(PROVIDED PASSAGE)
>>
At 5am on Thursday morning, New York City suspended outdoor dining yet again.
The alert had come directly into the inboxes of restaurant owners around the city and it had been at least the fourth time the city was notifying restaurants about changes to the already byzantine stream of outdoor dining regulations in response to the changing weather conditions. The first had been in response to the 50 miles per hour gusts of wind that struck dramatically last November and the next three times had been at the onset of another snowstorm. This one, some would say, was not so bad. Only ‘roadway’ dining operations and not sidewalk ones, a curious distinction. But some restaurateurs are sick of it.
“Having to close because of the snow yesterday seemed to be pointless,” Michael Lombardozi, who owns the Dromedary Bar on Irving Avenue, told Bushwick Daily the day after.
The response from restaurants in the neighborhood was disparate. Mama Fox in Bed-Stuy, whose outdoor seating earned it plaudits for its use of the “ample sidewalk space” outside had announced that morning that it was preemptively closing for the staff’s own safety. Birdy’s, in Bushwick, celebratorily likened their outdoor tables to a ski lounge. Other restaurants could be seen wiping the snow off their roadway arrangements and covertly making it work for whatever crowds were willing to brave the news inches of snow that had suddenly returned.
Dromedary had eventually decided to remain open, Lombardozi said. It’s outdoor constellation of COVID-safe cubicles remained unused by city orders but, at the newly legalized 25% capacity, the urban tiki destination could fit about 18 people. Nonetheless, the maze of conflicting regulations had kept most of them away.
<<
(DATASET)
>>
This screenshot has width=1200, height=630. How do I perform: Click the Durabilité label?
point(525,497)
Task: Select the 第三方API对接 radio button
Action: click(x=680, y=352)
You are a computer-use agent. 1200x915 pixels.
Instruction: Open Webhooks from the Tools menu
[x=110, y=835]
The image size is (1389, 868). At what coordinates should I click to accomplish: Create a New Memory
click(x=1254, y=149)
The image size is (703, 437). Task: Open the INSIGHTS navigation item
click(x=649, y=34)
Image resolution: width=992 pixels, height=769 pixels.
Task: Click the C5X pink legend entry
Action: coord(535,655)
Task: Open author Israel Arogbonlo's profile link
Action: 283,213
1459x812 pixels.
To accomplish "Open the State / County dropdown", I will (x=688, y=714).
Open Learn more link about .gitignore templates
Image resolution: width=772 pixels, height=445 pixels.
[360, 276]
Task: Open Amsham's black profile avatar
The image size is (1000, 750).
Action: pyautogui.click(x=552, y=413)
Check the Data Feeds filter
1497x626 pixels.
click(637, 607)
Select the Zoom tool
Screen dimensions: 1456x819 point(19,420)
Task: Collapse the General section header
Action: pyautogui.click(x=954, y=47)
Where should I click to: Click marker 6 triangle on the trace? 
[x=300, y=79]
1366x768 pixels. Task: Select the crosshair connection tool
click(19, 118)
<<
(REQUIRED ACTION A) Print the passage from the outdoor dining article starting at "The alert had" and ending at "sick of it.".
(REQUIRED ACTION B) List every restaurant or bar that the outdoor dining article names.
(REQUIRED ACTION C) According to the outdoor dining article, what wind speed led to the first of the city's notifications to restaurants?

(YOUR RESPONSE A)
The alert had come directly into the inboxes of restaurant owners around the city and it had been at least the fourth time the city was notifying restaurants about changes to the already byzantine stream of outdoor dining regulations in response to the changing weather conditions. The first had been in response to the 50 miles per hour gusts of wind that struck dramatically last November and the next three times had been at the onset of another snowstorm. This one, some would say, was not so bad. Only ‘roadway’ dining operations and not sidewalk ones, a curious distinction. But some restaurateurs are sick of it.

(YOUR RESPONSE B)
Dromedary Bar
Mama Fox
Birdy's

(YOUR RESPONSE C) Gusts of 50 miles per hour.